_Joshua Chang Mell
Mell is an assistant professor in the College of Medicine.
Cystic fibrosis is the world’s most common fatal genetic disorder, caused by a gene mutation that leads to a buildup of mucus in the lungs and creates an optimal environment for some bacteria to thrive. Among those bacteria is Burkholderia cenocepacia, a deadly species that is easily transmitted and often resistant to antibiotics.
Researchers had a poor understanding of how the bacteria adapt to a cystic fibrosis lung to sustain long-term chronic infections, but scientists from Drexel and the University of British Columbia, in a study published in Genome Research, provided the pathogen’s first comprehensive genome-phenome analyses.
Colorized image of colony morphologies of 96 Burkholderia cenocepacia isolates from cystic fibrosis patients.

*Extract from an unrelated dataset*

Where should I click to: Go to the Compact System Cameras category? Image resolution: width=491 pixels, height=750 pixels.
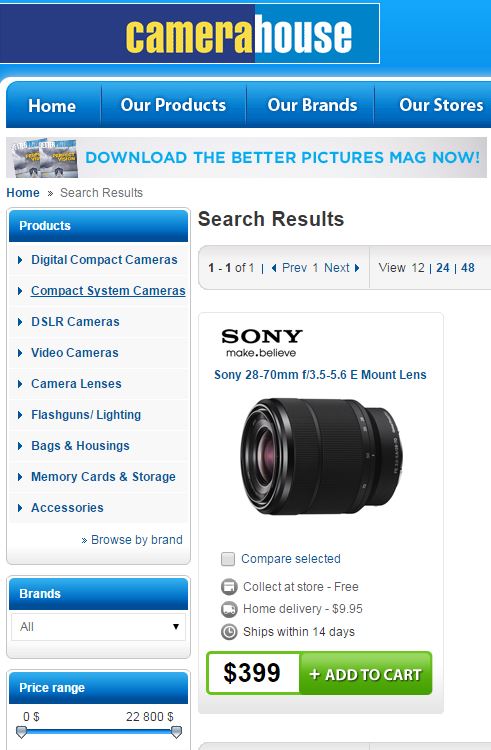[x=108, y=291]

The researchers collected 215 bacterial samples over time from 16 cystic fibrosis patients and found that long-term infection leads to significant genetic and physical changes, such as progressive declines in bacterial motility and changes in biofilm formation.
“By looking at changes in the genome over time, we could see patterns,” says study co-corresponding author Joshua Chang Mell.
Researchers were surprised to find that some bacterial traits typically associated with pathogenesis (namely motility and biofilm formation) actually became less pronounced over time.
“This suggests that one way the bacterium may be adapting to long-term chronic lung infection is by becoming less aggressive and thus potentially more able to avoid the immune system,” Mell says.